Dear Dr. Emily Carter,
Oliver Jones is a 6-year-old who was seen for respirology consultation today.
Reason for referral: Recurrent wheezing and suspected asthma.
History of Presenting Illness:
- Oliver has been experiencing recurrent episodes of wheezing, particularly at night and during exercise. He has had a persistent cough for the past 2 weeks.
- History of asthma exacerbations: Yes, Oliver has had three asthma exacerbations in the past year, requiring oral steroids on each occasion.
- History of wheezing episodes: Yes, Oliver has had multiple wheezing episodes, often triggered by viral infections and exercise.
- History of emergency department visits for respiratory issues: Yes, Oliver has visited the emergency department twice in the past year for severe wheezing.
- History of oral steroid courses for respiratory issues: Yes, Oliver has received multiple courses of oral steroids for asthma exacerbations.
- History of hospitalizations for respiratory issues: No, Oliver has not required hospitalisation for respiratory issues.
Past Medical History:
- Oliver was born full term and has no significant past medical history.
Medications:
- Currently taking salbutamol inhaler as needed.
Allergies:
- No known allergies.
Immunizations:
- Up to date with all immunisations.
Family History:
- Father has asthma.
Social History:
- Lives with both parents and has one sibling. Non-smoker.
Environmental Exposures:
- Occasional exposure to pets (cat).
Assessment and Plan:
- In summary, Oliver Jones is a 6-year-old male who was seen in consultation today for recurrent wheezing and suspected asthma. He has a history of wheezing episodes triggered by viral infections and exercise, and has required oral steroids on multiple occasions. There is a family history of asthma.
Plan:
1. Initiate inhaled corticosteroid (ICS) therapy with a spacer device.

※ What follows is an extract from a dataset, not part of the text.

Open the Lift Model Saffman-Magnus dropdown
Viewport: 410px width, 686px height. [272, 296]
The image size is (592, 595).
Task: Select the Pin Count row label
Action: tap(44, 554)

2. Prescribe a short-acting beta-agonist (SABA) inhaler for rescue use.
3. Provide education on asthma triggers and management.
4. Schedule a follow-up appointment in 4 weeks.
"I reviewed asthma pathophysiology, triggers, asthma control, medications (reliever vs. controller) and side effects. I explained the risks of inhaled corticosteroids including but not limited to oral thrush, reduction in growth/height and rarely adrenal insufficiency. I went through proper inhaler technique including dose counting. I provided the family with a written asthma action plan and explained when to seek medical attention including red flags symptoms that warrant presenting to the emergency department or calling 911.
Thank you very much for the referral.